Sintex Industries (CMP: Rs383)
Mkt Cap: Rs62bn; US$1.6bn Bloomberg code (BVML IN)
Event
Sintex Industries Ltd through its 74% subsidiary Zeppelin Mobile Systems India Ltd has acquired Digvijay Communication and Networks Private Limited (DCNPL), in a slump sale purchase for Rs540m in an all cash transaction, valuing the company at ~5.9x EV/EBITDA and ~1.35x EV/Sales on FY08.
About Digvijay Communication and Networks Pvt. Ltd. (DCNPL)
- DCNPL is a leading provider of telecom infrastructure services in central India, particularly Madhya Pradesh and Chhattisgarh. DCNPL registered a turnover of Rs400m in FY08 with operating margins over ~27%
- Core activities comprise network infrastructure services, installation & commissioning, tower manufacturing and annual maintenance services.

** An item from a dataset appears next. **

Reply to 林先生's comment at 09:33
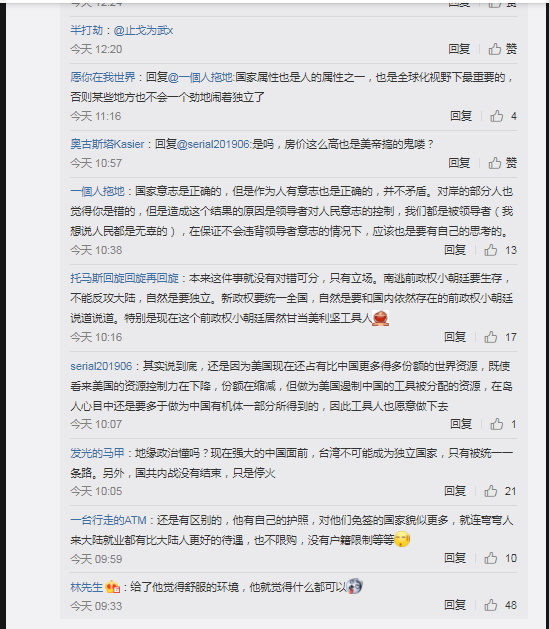The height and width of the screenshot is (629, 549). (455, 605)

- DNCPL's Infrastructure division boasts expertise to plan, deploy, maintain and optimize mega communication networks; this division contributed 60% of revenues in FY08.

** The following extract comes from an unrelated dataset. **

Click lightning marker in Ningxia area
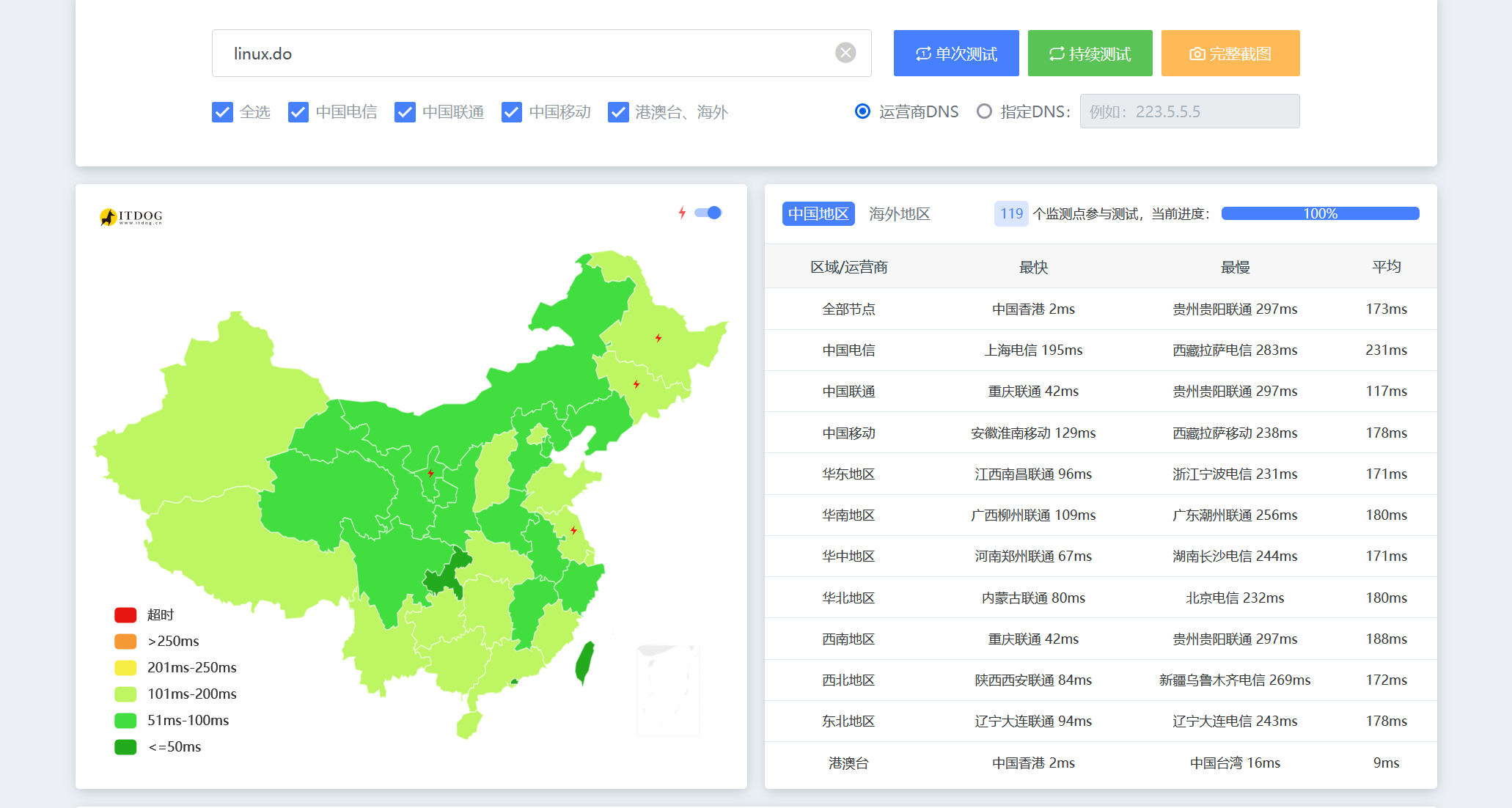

- DCNPL's tower business currently has 3,600 tonne per annum tower manufacturing facility near Indore (in Madhya Pradesh), contributing ~15% of revenues.

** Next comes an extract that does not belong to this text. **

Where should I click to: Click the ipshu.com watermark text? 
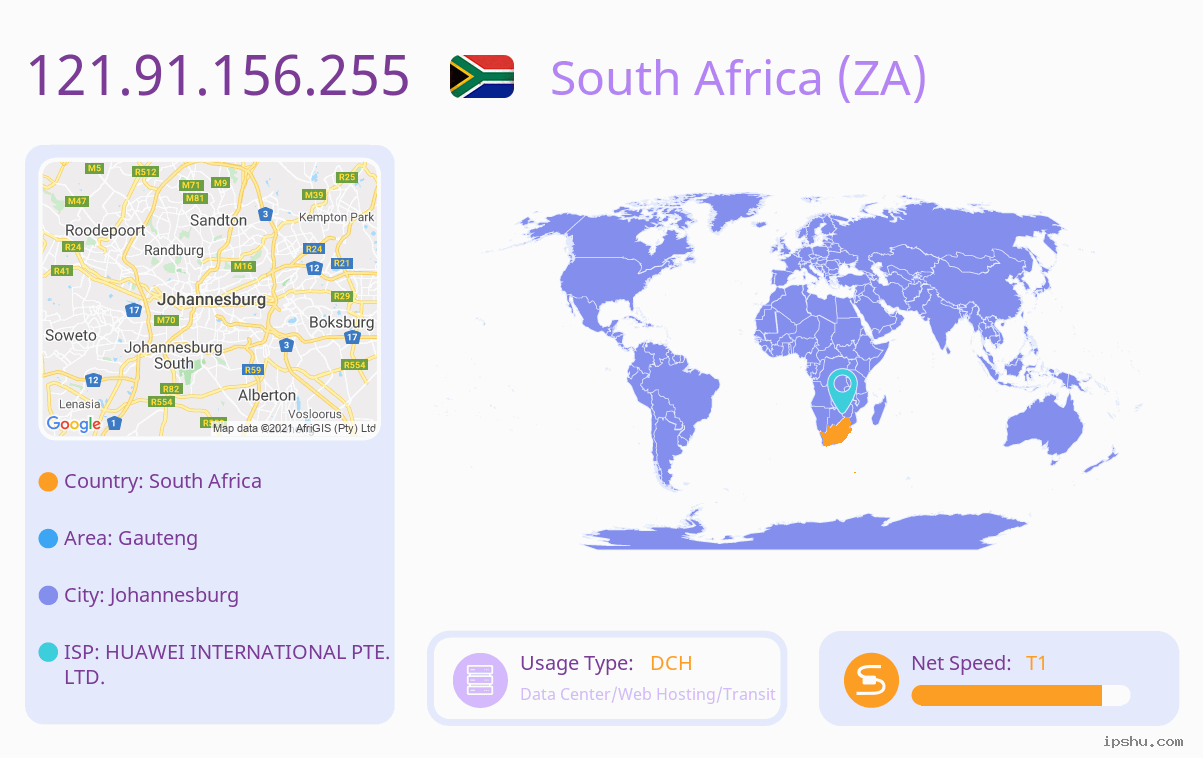1143,741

- DCNPL currently services ~2300 annual maintenance contracts (AMC), contributing ~10% to revenues. Management expects AMC's to increase to 7500 over next two years.
- Key clients include leading telecom operators like Airtel, Idea, Reliance Communications, Siemens, Tata Indicom, etc.
- Existing management team and workforce would continue to be on board post acquisition.
Management's rationale for acquisition and other details
Opportunity to become one-stop-shop telecom infrastructure services:
Sintex's subsidiary Zeppelin operates in manufacturing and erection of BT Shelters. However, with DCNPL's acquisition, Sintex would now be an end-to-end service provider (i.e. from design to deployment) for telecom infrastructure services. Zeppelin's services would include identification of the site, manufacturing and installation of BT Shelters & towers, attaching peripheral equipments, and network maintenance and optimization, etc. We believe Sintex through this small acquisition has taken a smart step, which would lead the group to higher per site realizations.
Playing on Strengths:
Sintex's Prefab business which has grown at a 22% CAGR over the last five years (and accounts for ~24% of its standalone revenues now), relies primarily on manpower skills and logistics optimization. Infrastructure development, which account for ~60% of the DCNPL's business, also relies primarily on technical skill sets and logistics optimization. Considering Sintex's past track record on its manpower utilization skills and continuous effort to move its business more towards services, we see as a step to leverage on its strengths.
Wider geographical reach and manufacturing bases:
Zeppelin operates in manufacturing and erection of BT Shelters, with exposure primarily in north and western India. DCNPL's acquired business would lend Sintex access to low wireless density (and higher forecasted growth) states located in Central India. Moreover, we believe Sintex's other business segments (like prefabs), where logistics accounts for a major cost would benefit largely on sharing of operating facilities.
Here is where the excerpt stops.